Alan Bock  (1943-2011)


Al Bock  was a fraternity brother of mine at UCLA, whom I lived with from 1962 to 1965.  His career included being an editorial writer for the Orange County Register for thirty years, writing from a libertarian perspective.  Yesterday, checking for recent commentaries by him,  I discovered that he had passed away last year from cancer.

On November 22, 1963, having just returned to the house from an English literature lecture on The Great Gatsby , someone said that he had heard that President Kennedy had been attacked in Dallas.  Initially, this  was greeted with incredulity and dismissed as a joke.  Al then came down the stairs with a radio, and said quietly, "He's dead".  I still have a vivid picture of his giving us this news.

At the end of the fall term of 1963, post cards with final grades arrived.  Going through them (looking for our own), we saw that Al had several Grade "A", with the admonition, "Please see us. You are not enrolled in this class". It turned out that he had been in a dispute with ROTC (mandatory at UCLA) about having his army uniform cleaned before he could return it.  He refused to pay for dry cleaning and subsequently had not been allowed to register for the fall term.  He took courses anyway, but didn't get credit towards his degree.  (You could see the libertarian strain coming out.)

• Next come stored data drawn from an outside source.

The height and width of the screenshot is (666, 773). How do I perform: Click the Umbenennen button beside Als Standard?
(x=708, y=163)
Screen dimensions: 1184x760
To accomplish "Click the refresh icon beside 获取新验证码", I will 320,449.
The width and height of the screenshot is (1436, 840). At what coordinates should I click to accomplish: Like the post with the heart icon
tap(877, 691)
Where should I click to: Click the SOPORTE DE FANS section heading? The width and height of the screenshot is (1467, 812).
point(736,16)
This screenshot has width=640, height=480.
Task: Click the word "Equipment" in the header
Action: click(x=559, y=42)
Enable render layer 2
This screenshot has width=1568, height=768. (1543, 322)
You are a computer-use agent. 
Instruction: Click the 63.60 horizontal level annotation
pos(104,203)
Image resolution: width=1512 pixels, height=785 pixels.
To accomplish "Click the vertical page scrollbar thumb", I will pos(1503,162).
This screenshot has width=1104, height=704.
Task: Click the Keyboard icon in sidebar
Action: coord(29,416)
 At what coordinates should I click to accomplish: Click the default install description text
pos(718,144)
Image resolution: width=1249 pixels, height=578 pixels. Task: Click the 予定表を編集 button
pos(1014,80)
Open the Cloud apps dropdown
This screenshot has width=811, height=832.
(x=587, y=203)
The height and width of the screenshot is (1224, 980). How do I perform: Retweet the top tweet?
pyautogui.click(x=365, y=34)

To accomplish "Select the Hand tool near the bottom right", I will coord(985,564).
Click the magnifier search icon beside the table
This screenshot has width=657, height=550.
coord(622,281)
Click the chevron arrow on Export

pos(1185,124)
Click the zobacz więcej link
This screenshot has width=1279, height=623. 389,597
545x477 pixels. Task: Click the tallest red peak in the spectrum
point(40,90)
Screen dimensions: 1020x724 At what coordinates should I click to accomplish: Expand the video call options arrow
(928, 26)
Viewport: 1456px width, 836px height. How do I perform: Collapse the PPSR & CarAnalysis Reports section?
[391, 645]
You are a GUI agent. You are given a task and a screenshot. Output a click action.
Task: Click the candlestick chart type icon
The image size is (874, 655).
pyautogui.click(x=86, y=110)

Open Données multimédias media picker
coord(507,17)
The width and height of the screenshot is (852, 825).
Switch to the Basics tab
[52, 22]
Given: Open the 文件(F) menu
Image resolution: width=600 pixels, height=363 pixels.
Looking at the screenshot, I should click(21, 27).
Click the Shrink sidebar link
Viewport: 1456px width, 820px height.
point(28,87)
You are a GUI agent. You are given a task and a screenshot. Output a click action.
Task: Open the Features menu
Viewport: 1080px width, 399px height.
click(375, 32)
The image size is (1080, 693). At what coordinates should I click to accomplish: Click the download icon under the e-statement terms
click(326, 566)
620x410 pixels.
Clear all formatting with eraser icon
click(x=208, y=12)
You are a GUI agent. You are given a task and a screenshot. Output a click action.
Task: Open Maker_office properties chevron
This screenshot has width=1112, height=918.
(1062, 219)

One night we were fooling around in the living room.  Al put his hand through a pane of glass in the outside door and cut it badly.  We raced him to the UCLA Medical Center.  He had severed two tendons and afterwards wasn't able to close his ring and small fingers on the hand.  Surprisingly, he didn't have his registration card with him at the Med Center.  (We were still unaware of his non-registration.)  They fixed him up anyway.
      
Al wrote four books, The Ecology Action Guide (1970)The Gospel Life of Hank Williams (1976)Ambush at Ruby Ridge (1995), and Waiting to Inhale: The Politics of Medical Marijuana (2000), which gives an idea of the variety of his interests, including environment, music, and politics.

In addition, he was a frequent contributor to Antiwar.com and a critic of U. S. policies in Iraq and Afghanistan.

In his final column published two months before his death, he wrote:

“I remain convinced that the cause of individual liberty is the most noble and constructive political cause around. Albert J. Nock noted that there are two ways for people to relate: through honest exchange and mutual agreement or by one party imposing its will on the other through force, the threat of force, or fraud. He called these the economic means and the political means.

“There are plenty of things more important than politics: your family and friends and treating them right, the search for spiritual meaning in an often confusing and ambiguous world, art, music, science, simple enjoyment of the good things in life, struggling to make good choices rather than destructive ones, and supporting your children in their intellectual endeavors and at soccer and softball games. All these challenges, however, can be handled better – not necessarily easily, but better – in an atmosphere of personal liberty and freedom to make one’s own choices than in a repressive regime that makes choices for you and forces them on you.”